Saved data entries:
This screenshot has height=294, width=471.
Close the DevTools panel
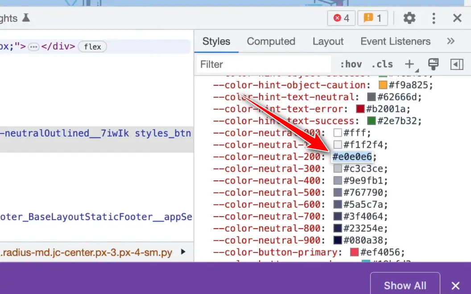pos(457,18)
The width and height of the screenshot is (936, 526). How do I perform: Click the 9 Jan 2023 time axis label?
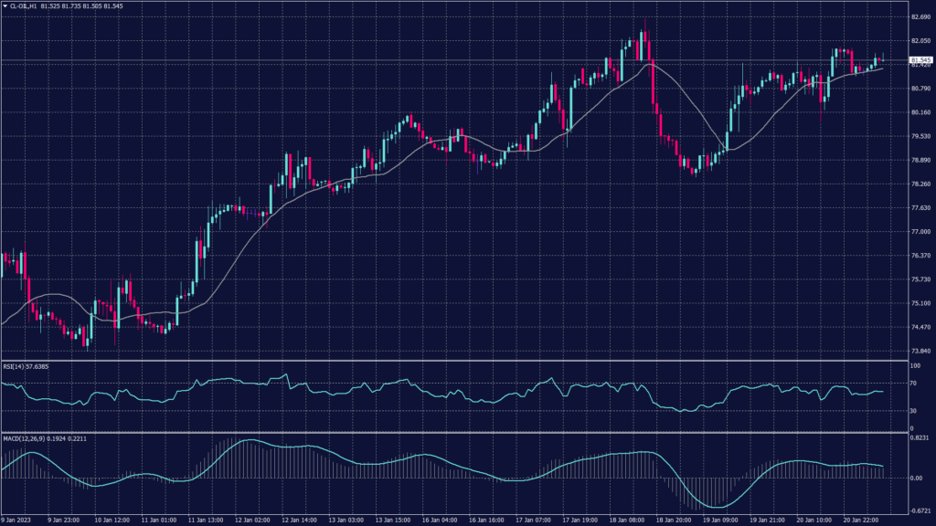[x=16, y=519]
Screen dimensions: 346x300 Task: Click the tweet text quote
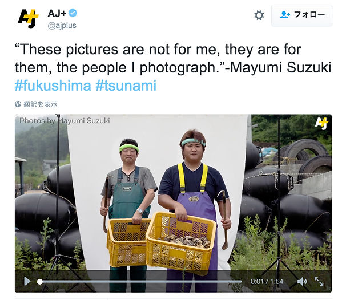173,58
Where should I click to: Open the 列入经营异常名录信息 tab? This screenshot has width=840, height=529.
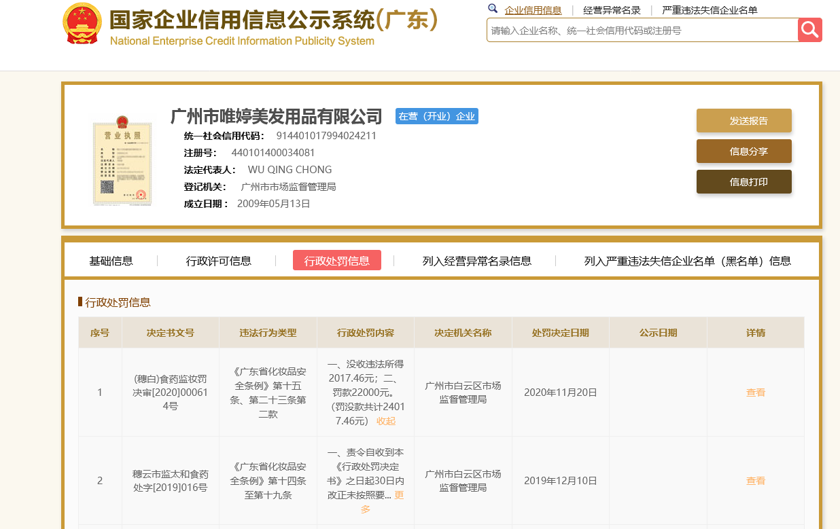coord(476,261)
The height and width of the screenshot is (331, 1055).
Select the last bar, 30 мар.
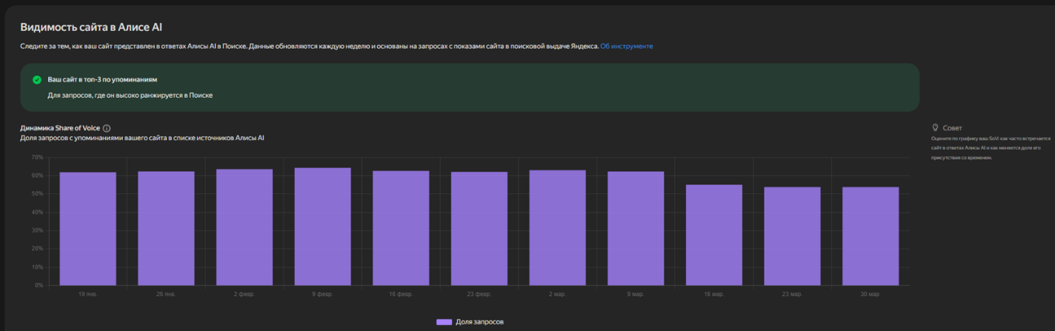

Required work: Write out every entry above exactly, minus the pictures.

Solved exercise:
This screenshot has height=294, width=471.
Close the DevTools panel
pos(457,18)
The width and height of the screenshot is (936, 526). How do I perform: Click the 9 Jan 2023 time axis label?
[x=16, y=519]
Screen dimensions: 346x300 Task: Click the tweet text quote
173,58
Where should I click to: Open the 列入经营异常名录信息 tab? This screenshot has width=840, height=529.
coord(476,261)
The height and width of the screenshot is (331, 1055).
Select the last bar, 30 мар.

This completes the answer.